Your code accepts external data? Congratulations, and welcome to the minefield! Any unchecked user input can lead to a vulnerability, and manually finding all the "tripwires" in a large project is nearly impossible. But there is a "sapper"—a static analyzer. Our "sapper's" demining tool is taint analysis. It helps detect "dirty" data that reaches dangerous points without prior validation. This note explains how it works.

Think back to your early programming days. Right after "Hello, World" you probably wrote something like this:
int main()
{
char name[256];
printf("Stand up. There you go. "
"You were dreaming. What's your name?\n");
scanf("%255s", name);
printf(name);
return 0;
}
Let's overlook the potential buffer overflow in name from the user input for now—this is only our second program. Let's be honest, this number of characters is enough for everyone. Well... almost everyone.:) However, this program also faces another issue: the name string contains tainted data. We've covered the consequences of passing such a string to printf in a separate article.
You might think, "only students make such mistakes," but we've found similar errors far beyond academic projects.

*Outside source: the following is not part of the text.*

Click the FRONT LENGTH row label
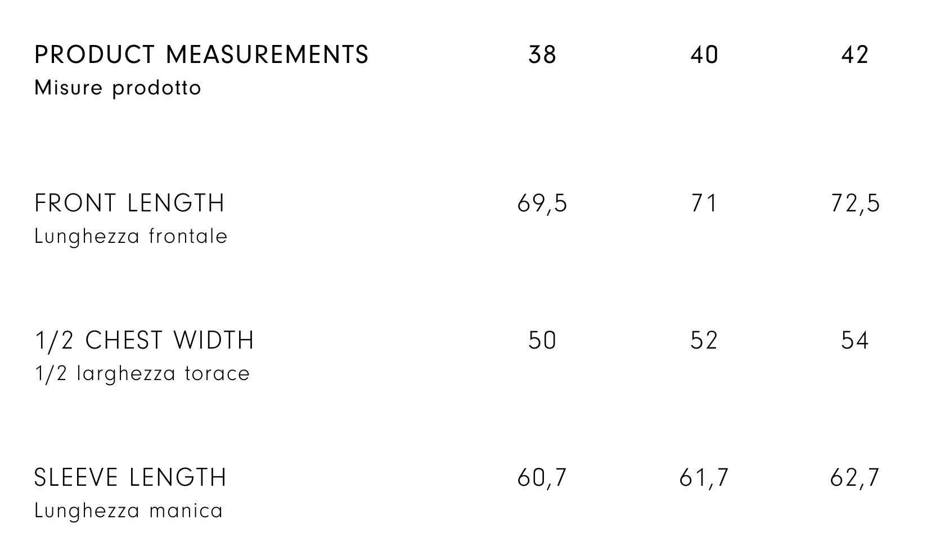 129,204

To catch them during development, you can use static analyzers employing taint-analysis technology. Let's look under the hood of PVS-Studio C and C++ analyzer and break down its structure in detail.
Data flow analysis is a mechanism used by compilers for optimizations and by static analyzers to find bugs and vulnerabilities in code.
To detect errors like overflows, division by zero, or array index out of bounds, the analyzer has to know a variable/operand value at a potentially erroneous expression. The variable can have different values depending on the execution path. A virtual variable value is a set of all possible values it can have at a specific point in a program. Look at this example:
int getElement(int index)
{
int arr[2] {0, 1};
return arr[index];
}
int main()
{
int index = 0; // index = 0
std::cin >> index; // index = [INT_MIN; INT_MAX]
index &= 1; // index = [0; 1]
int element = getElement(index);
return element;
}
It shows the virtual value of the index variable at each program execution point.
0 value;[INT_MIN; INT_MAX];index value falls within the range [0; 1].In this case, knowing the virtual index value, the analyzer won't issue a warning, as it understands that accessing the array won't cause a buffer overrun. All potential values of index lie within the array bounds.
But what if we don't know the virtual value of the variable? For example, when it's a function parameter. Let's remove the main function from the previous example:
int getElement(int index)
{
int arr[2] {0, 1};
return arr[index]; // index is unknown
}
Here, we have a simple function returning an array value by index. When analyzing the function body without interprocedural information, the analyzer doesn't know the index parameter value.
A logical question arises: "Aren't index = [INT_MIN; INT_MAX] and index is unknown the same thing?"
No, they are not. Let's step back and clarify an important point.
There are sound and unsound static analysis strategies. Usually, the analyzer operates with an unsound strategy and issues warnings only if it can prove an error exists. Under this strategy, the example above won't trigger a warning about the array index out of bounds. We don't know the index value, and although the overrun is possible, we can't definitively claim the error exists. Otherwise, we'd drown in false and meaningless warnings.
The sound strategy follows the opposite principle: the analyzer issues a warning if it can't prove the absence of an error. The main problem with this strategy is a high number of false positives.
Taint analysis stands apart between these two strategies. Although taint analysis is theoretically part of the sound strategy, its application is confined to the lifecycle of potentially tainted data within the narrow path from the source to sink. That's why, the side effects—false positives—are typically less severe.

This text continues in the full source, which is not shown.